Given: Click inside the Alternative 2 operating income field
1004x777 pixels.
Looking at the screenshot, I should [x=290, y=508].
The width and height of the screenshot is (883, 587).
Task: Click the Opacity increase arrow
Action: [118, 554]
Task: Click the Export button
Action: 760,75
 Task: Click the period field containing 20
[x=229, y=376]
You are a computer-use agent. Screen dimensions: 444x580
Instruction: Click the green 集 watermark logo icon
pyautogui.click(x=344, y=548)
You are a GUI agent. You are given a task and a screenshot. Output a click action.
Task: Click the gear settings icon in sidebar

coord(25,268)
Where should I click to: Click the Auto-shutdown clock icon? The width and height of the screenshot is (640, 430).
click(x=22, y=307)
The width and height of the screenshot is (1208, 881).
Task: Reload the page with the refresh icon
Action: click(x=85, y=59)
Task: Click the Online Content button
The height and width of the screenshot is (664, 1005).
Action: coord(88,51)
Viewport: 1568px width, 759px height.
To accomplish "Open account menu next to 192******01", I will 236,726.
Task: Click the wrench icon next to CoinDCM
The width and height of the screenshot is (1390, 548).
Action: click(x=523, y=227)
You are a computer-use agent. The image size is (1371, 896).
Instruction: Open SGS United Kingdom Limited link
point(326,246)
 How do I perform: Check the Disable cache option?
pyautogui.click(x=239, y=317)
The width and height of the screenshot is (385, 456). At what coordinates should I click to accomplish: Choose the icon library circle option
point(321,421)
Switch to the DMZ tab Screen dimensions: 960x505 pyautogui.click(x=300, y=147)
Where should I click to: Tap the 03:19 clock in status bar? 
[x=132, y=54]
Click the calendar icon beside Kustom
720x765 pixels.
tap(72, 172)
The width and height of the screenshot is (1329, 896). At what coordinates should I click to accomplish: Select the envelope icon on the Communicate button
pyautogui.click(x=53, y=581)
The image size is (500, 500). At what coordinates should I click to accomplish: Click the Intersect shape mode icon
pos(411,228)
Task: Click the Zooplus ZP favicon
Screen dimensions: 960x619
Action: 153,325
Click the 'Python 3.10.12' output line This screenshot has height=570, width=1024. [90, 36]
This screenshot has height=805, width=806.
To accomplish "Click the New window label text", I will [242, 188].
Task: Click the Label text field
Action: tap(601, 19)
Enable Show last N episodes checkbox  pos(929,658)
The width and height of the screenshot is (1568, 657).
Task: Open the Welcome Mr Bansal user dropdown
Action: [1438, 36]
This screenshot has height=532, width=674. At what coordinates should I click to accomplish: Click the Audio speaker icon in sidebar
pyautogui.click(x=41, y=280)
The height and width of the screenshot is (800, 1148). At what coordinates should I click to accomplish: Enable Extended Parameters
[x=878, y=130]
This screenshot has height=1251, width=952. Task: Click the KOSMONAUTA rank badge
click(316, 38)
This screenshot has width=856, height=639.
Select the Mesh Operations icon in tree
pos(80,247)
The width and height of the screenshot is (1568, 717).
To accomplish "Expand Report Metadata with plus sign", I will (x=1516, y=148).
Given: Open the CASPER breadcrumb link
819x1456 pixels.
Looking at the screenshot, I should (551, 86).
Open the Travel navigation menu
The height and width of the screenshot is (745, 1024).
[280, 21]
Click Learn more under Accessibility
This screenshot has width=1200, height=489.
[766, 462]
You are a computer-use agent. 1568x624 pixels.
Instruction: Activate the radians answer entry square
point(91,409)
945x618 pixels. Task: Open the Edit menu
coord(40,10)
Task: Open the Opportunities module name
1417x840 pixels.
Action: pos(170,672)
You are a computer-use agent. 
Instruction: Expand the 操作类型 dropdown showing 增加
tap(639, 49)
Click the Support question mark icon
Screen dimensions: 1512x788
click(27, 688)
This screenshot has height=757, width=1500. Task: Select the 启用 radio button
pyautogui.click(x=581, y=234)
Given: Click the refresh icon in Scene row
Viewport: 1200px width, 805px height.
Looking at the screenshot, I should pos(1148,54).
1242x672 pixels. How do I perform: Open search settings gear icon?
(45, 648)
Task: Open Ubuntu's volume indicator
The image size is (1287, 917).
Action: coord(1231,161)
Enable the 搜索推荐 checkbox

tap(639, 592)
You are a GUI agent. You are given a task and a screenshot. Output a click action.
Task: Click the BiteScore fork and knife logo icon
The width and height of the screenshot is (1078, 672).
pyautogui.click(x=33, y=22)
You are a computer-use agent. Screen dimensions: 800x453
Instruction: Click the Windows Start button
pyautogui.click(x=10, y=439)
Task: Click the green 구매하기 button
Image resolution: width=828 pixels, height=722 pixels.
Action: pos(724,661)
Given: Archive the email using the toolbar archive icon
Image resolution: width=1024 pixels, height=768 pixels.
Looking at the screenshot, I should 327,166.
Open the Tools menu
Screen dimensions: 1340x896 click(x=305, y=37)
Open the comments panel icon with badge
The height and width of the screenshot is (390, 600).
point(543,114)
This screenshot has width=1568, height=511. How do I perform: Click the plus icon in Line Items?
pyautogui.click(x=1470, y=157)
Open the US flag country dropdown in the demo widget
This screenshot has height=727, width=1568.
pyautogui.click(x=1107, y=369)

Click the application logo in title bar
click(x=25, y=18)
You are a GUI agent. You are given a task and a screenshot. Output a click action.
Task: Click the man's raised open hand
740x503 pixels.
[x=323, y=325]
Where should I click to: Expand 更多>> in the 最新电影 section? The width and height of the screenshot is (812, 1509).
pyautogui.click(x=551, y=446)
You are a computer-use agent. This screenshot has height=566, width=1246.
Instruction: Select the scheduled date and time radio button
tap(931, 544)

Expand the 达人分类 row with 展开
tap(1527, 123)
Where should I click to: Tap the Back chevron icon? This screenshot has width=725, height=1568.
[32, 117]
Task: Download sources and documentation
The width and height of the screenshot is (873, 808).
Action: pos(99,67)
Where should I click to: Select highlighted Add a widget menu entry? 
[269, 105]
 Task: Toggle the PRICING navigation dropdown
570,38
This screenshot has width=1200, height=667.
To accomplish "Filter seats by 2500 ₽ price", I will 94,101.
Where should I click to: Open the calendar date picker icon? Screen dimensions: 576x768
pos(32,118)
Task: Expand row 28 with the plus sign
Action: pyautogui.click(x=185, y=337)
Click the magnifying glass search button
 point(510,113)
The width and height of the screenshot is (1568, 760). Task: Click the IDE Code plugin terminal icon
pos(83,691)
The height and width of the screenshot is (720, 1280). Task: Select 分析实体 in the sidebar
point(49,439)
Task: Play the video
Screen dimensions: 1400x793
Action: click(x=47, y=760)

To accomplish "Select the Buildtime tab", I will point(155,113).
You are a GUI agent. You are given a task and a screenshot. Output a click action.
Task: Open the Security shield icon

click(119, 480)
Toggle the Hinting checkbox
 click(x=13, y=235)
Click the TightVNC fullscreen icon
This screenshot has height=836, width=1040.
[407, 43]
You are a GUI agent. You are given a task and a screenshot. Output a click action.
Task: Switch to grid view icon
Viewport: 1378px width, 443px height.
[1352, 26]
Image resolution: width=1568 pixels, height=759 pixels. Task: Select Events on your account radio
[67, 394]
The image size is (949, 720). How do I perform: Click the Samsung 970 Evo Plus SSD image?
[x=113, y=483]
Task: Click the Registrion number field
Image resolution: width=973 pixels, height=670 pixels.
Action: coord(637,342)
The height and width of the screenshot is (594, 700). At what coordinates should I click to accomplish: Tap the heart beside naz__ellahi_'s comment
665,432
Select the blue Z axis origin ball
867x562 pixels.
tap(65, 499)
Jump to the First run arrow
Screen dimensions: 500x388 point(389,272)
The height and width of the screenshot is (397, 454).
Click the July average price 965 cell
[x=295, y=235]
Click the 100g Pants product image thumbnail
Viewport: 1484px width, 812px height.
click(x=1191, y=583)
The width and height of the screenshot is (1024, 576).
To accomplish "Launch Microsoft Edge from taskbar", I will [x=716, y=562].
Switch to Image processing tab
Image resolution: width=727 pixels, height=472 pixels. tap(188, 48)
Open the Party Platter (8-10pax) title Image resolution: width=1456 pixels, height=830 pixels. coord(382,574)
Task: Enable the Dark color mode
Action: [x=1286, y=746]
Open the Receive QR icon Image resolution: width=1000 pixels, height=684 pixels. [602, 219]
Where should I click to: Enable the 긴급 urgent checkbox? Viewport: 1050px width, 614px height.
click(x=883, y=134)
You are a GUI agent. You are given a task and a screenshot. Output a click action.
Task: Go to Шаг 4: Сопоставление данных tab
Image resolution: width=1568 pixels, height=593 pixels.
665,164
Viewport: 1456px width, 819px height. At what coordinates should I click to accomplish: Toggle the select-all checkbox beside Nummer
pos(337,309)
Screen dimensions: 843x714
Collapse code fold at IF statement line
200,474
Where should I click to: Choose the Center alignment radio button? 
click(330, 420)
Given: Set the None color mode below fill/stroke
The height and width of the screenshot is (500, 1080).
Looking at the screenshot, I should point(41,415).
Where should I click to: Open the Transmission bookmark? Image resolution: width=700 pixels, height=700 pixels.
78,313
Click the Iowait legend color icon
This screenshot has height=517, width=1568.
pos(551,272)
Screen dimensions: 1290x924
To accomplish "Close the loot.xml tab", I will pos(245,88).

# # # # #

• TASK TO COMPLETE
From the records given above, copy all lines containing "next".

• ANSWER
To accomplish "Open account menu next to 192******01", I will 236,726.
Task: Click the wrench icon next to CoinDCM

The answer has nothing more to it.